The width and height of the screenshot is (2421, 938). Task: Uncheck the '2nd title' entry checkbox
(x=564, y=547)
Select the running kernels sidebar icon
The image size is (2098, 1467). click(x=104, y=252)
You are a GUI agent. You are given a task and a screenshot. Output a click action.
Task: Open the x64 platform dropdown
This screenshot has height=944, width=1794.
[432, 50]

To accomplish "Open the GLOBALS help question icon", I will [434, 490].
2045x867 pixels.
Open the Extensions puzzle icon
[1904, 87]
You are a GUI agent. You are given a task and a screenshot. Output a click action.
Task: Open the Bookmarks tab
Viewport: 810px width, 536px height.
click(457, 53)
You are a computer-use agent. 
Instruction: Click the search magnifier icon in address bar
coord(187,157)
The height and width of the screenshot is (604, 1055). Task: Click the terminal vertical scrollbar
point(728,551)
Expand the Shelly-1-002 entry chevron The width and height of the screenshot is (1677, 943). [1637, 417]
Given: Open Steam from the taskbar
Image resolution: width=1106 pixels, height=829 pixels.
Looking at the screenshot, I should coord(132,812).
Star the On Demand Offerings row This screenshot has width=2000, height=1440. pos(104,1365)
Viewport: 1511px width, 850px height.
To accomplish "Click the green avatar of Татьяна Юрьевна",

_Task description_: An exact copy of the entries from the line containing "Instruction: Click the" through the last line is the expected answer.

_Exercise output_:
Instruction: Click the search magnifier icon in address bar
coord(187,157)
The height and width of the screenshot is (604, 1055). Task: Click the terminal vertical scrollbar
point(728,551)
Expand the Shelly-1-002 entry chevron The width and height of the screenshot is (1677, 943). [1637, 417]
Given: Open Steam from the taskbar
Image resolution: width=1106 pixels, height=829 pixels.
Looking at the screenshot, I should coord(132,812).
Star the On Demand Offerings row This screenshot has width=2000, height=1440. pos(104,1365)
Viewport: 1511px width, 850px height.
To accomplish "Click the green avatar of Татьяна Юрьевна",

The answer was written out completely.